Lelouch juega hábilmente con los dos tiempos y los dos encuentros de amor: el de juventud, impetuoso y apasionado; el de la ancianidad, sereno y lleno de ternura. Nos traslada de uno a otro alternando fragmentos de la antigua película con las imágenes actuales. Incluso introduce su cortometraje C’était un rendez-vous, rodado en 1976, que mostraba cómo un coche cruzaba París de noche a gran velocidad, saltándose semáforos y sin respetar ninguna señalización. Encaja perfectamente con el hilo argumental del joven piloto Jean-Louis Duroc que va a reunirse con su amada Anne, pero, además, tiene una clara carga simbólica: la juventud se entrega irreflexivamente a la velocidad, sin preguntarse si merece la pena correr tanto. Y, tal vez, cuando uno se pregunte qué es lo que realmente merece ser vivido, la respuesta ya no tenga mucho sentido porque el pasado se fue y el futuro no existe. O quizás sí, porque el presente es lo único que realmente tenemos y vivirlo con intensidad es un arte posible a cualquier edad. Ahí están los viejos amantes para demostrarlo.

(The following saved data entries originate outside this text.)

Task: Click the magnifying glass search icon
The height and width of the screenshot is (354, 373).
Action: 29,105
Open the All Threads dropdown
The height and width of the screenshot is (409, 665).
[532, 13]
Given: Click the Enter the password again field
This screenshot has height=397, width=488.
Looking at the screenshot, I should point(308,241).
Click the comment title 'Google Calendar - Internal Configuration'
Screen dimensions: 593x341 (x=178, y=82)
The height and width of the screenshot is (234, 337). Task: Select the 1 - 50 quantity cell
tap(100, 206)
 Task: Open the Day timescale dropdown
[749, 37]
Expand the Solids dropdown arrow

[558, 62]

Claude Lelouche, a sus 81 años, sigue siendo un director extraordinario que nos ofrece una película magnífica, con una banda sonora tan inolvidable como la vieja Da-bada-bada. Francis Lai, autor de la música de Un hombre y una mujer, retomó el viejo tema para combinarlo con el nuevo de Les plus belles années d’une vie. Él mismo sugirió a Calogero para orquestar el tema, pero falleció antes del estreno de la película. Nicole Croisille y Calogero interpretan la canción, hermosísima, llena de nostalgia y dulzura, entrelazada, cómo no, con el da-bada-bada, que el público tararea de inmediato.

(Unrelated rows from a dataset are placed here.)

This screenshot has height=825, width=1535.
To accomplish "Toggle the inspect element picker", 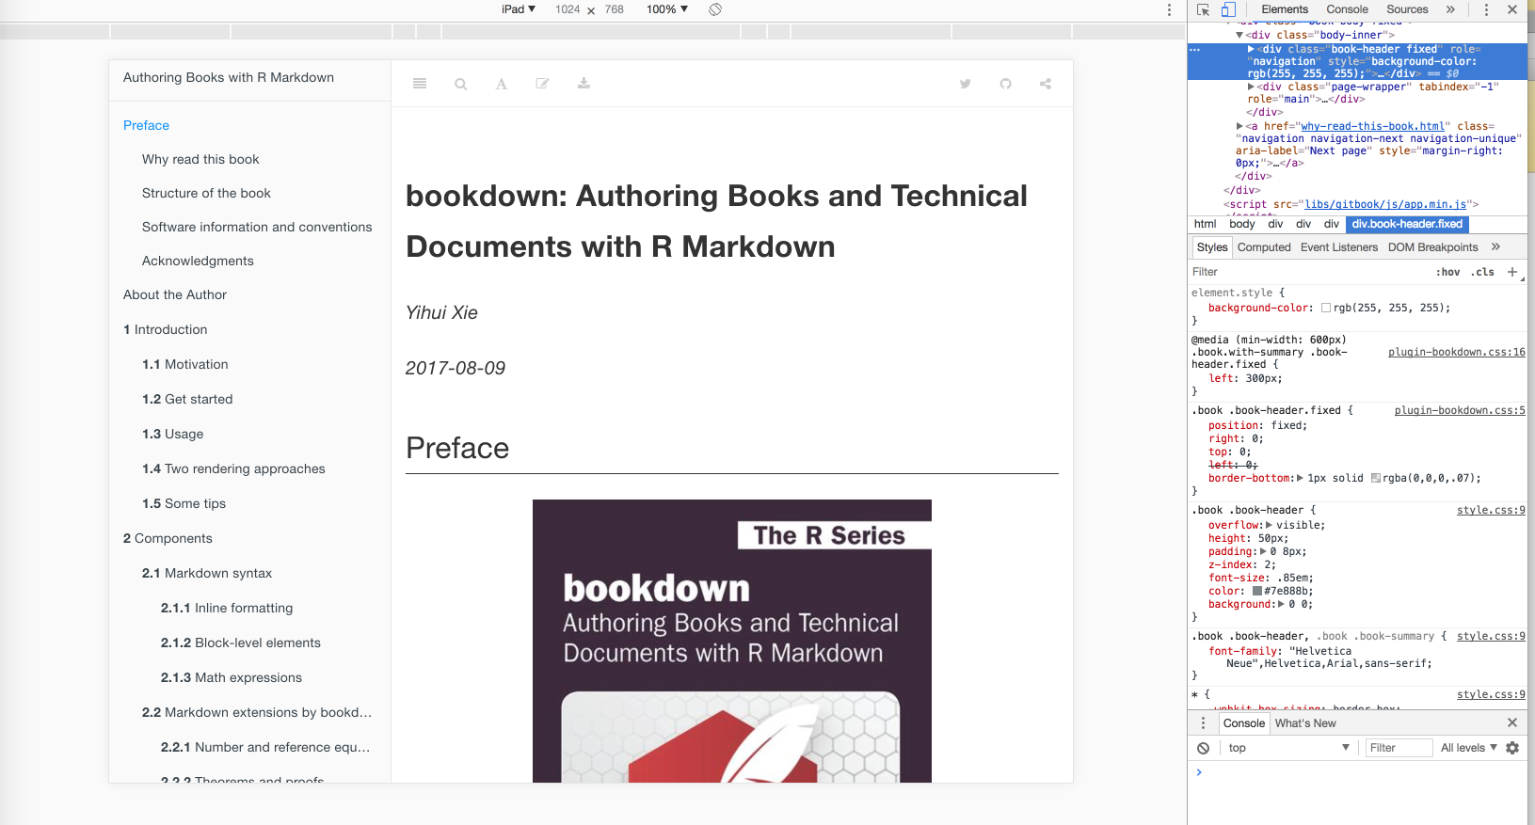I will pos(1204,9).
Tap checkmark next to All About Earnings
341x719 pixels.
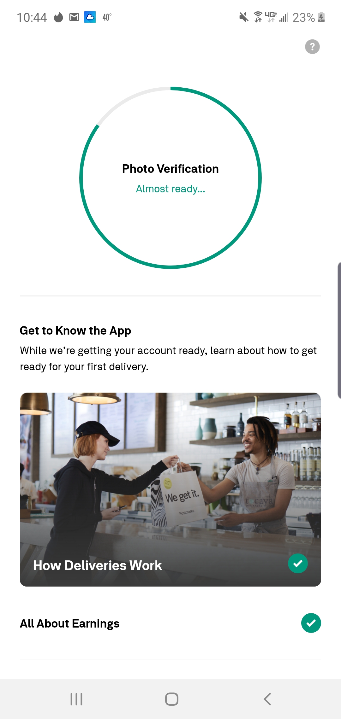[x=311, y=623]
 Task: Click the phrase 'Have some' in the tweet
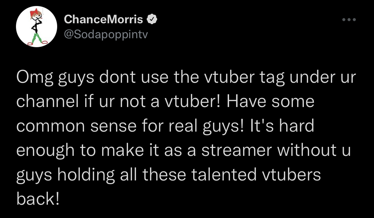tap(270, 101)
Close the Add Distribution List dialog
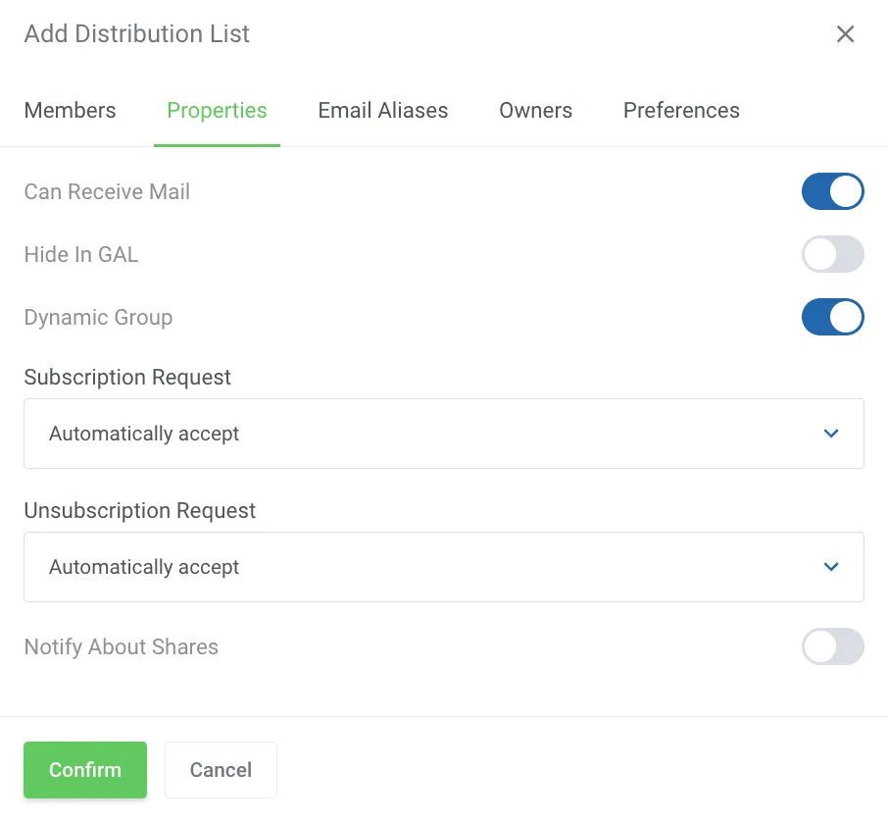 click(x=845, y=34)
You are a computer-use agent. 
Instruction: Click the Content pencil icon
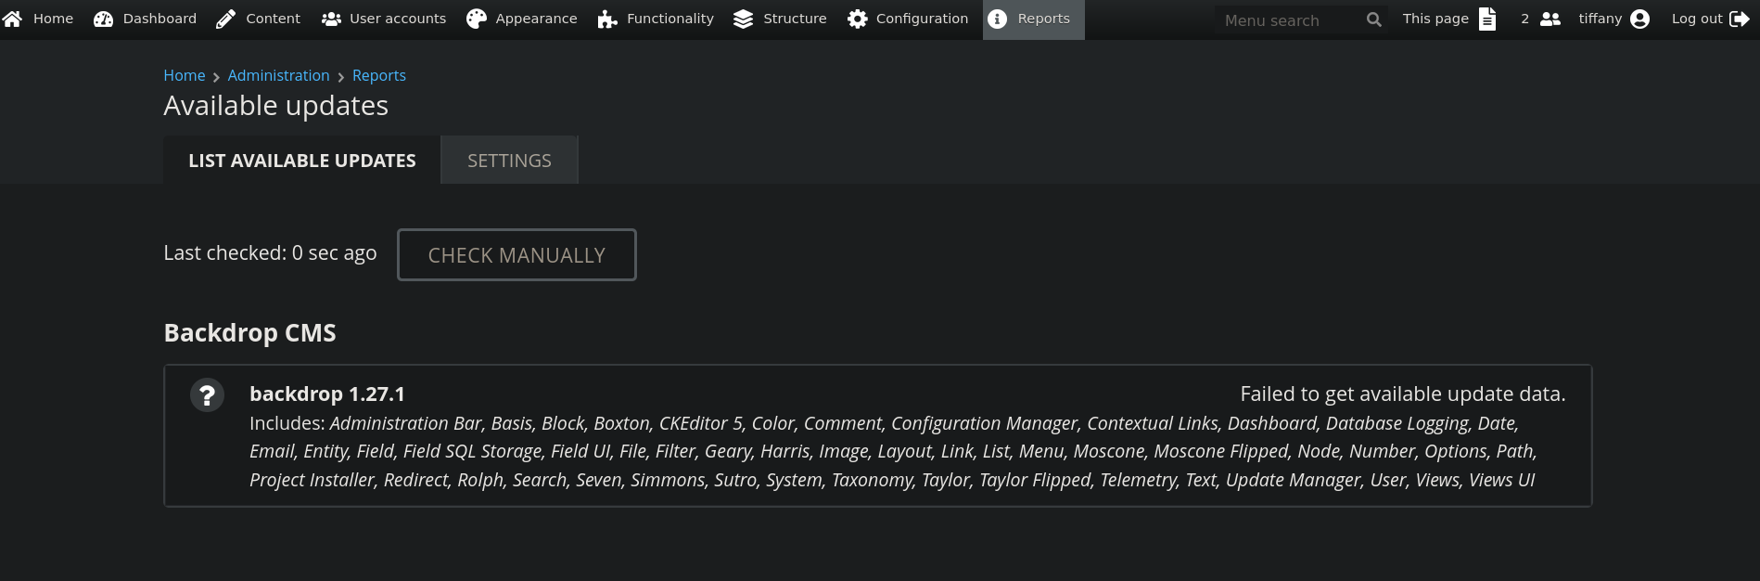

Jean-Louis Trintignant y Anouk Aimée gozan de la inmortalidad de los dioses del olimpo del cine, y siguen siendo dos grandísimos actores, a pesar de los surcos que han dejado los años y las vivencias. Sus personajes ancianos no tienen la frescura de hace medio siglo, pero sí irradian la misma magia. Souad Amidou y Antoine Sire, los mismos que encarnaron a los pequeños Antoine Duroc y Françoise Gauthier, dan ahora vida a los mismos personajes, 50 años después. Su final es, sencillamente, un pequeño regalo para la imaginación. La breve aparición de Monica Bellucci deja con deseos de más, tan bien está como Elena, la hija italiana de Jean-Louis. Marianne Denicourt, la responsable de la residencia, es una auténtica delicia.
Una historia romántica, con el regusto nostálgico de una película mítica.